MHC class II molecules control murine B cell responsiveness to lipopolysaccharide stimulation.

LPS is a strong stimulator of the innate immune system and inducer of B lymphocyte activation. Two TLRs, TLR4 and RP105 (CD180), have been identified as mediators of LPS signaling in murine B cells, but little is known about genetic factors that are able to control LPS-induced cell activation. We performed a mouse genome-wide screen that aside from identifying a controlling locus mapping in the TLR4 region (logarithm of odds score, 2.77), also revealed that a locus closely linked to the MHC region (logarithm of odds score, 3.4) governed B cell responsiveness to LPS stimulation. Using purified B cells obtained from MHC congenic strains, we demonstrated that the MHC(b) haplotype is accountable for higher cell activation, cell proliferation, and IgM secretion, after LPS stimulation, when compared with the MHC(d) haplotype.
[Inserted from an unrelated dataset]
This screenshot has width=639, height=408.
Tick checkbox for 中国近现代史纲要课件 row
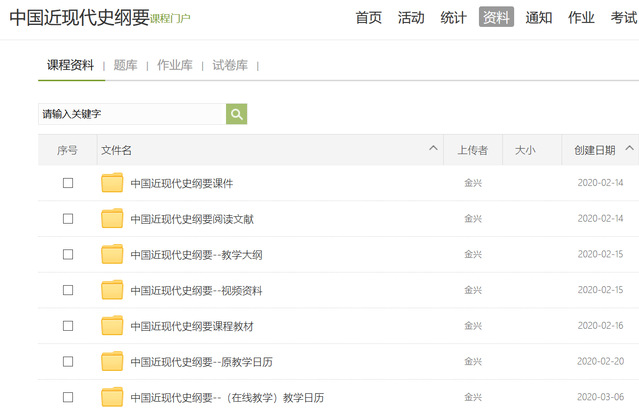tap(68, 183)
Furthermore, B cells from MHC class II(-/-) mice displayed enhanced activation and proliferation in response to LPS. In addition, we showed that the MHC haplotype partially controls expression of RP105 (a LPS receptor molecule), following a pattern that resembles the LPS responsiveness phenotype. Together, our results strongly suggest that murine MHC class II molecules play a role in constraining the B cell response to LPS and that genetic variation at the MHC locus is an important component in controlling B cell responsiveness to LPS stimulation. This work raises the possibility that constraining of B cell responsiveness by MHC class II molecules may represent a functional interaction between adaptive and innate immune systems.